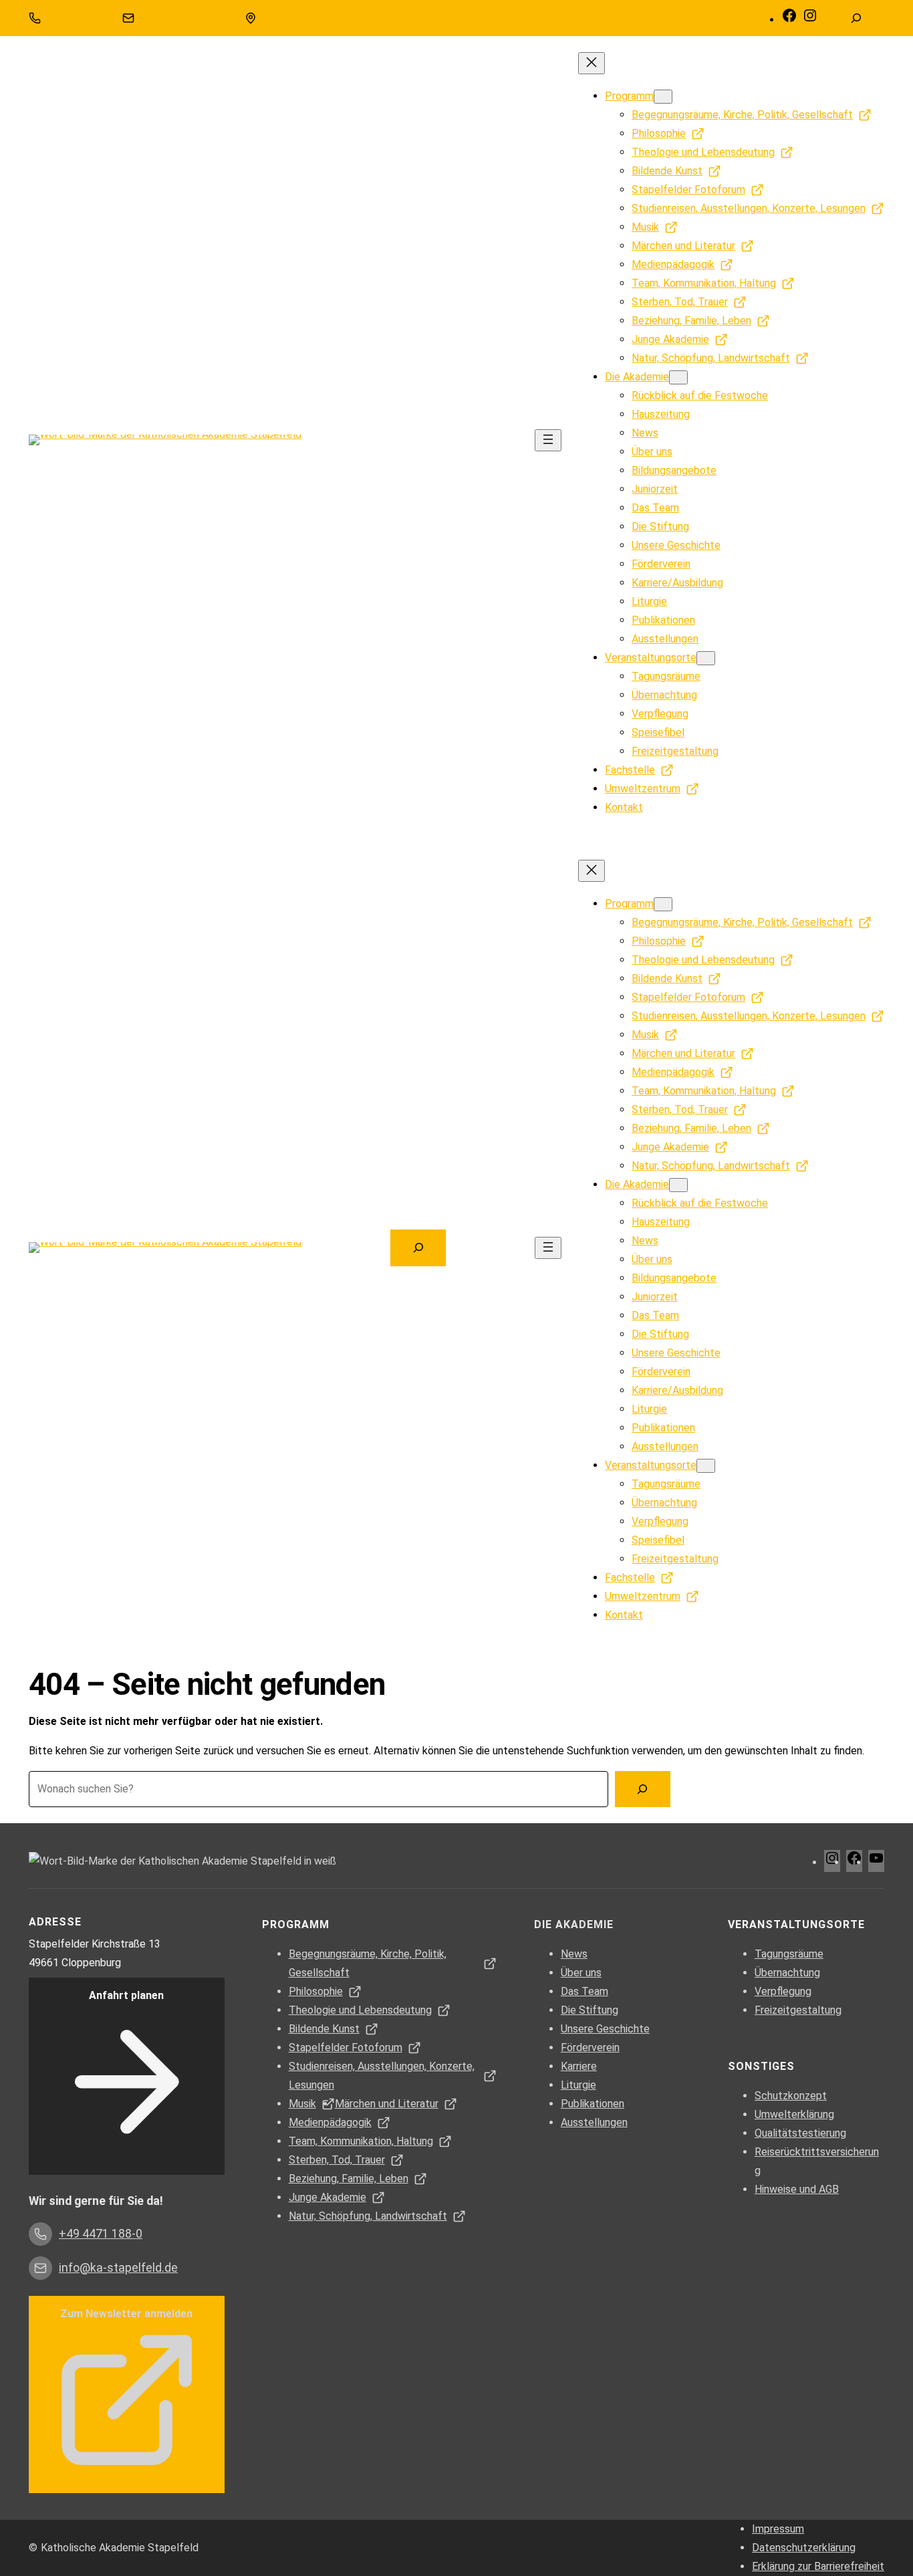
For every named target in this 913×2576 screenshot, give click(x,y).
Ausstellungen (594, 2122)
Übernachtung (787, 1972)
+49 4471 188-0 (78, 18)
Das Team (584, 1991)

·····

- **Aim of the task**
Output each line above exactly as it stands, omitting the pictures.

- **Reply**
For every named target in this 913×2576 screenshot, give click(x,y).
Ausstellungen (594, 2122)
Übernachtung (787, 1972)
+49 4471 188-0 (78, 18)
Das Team (584, 1991)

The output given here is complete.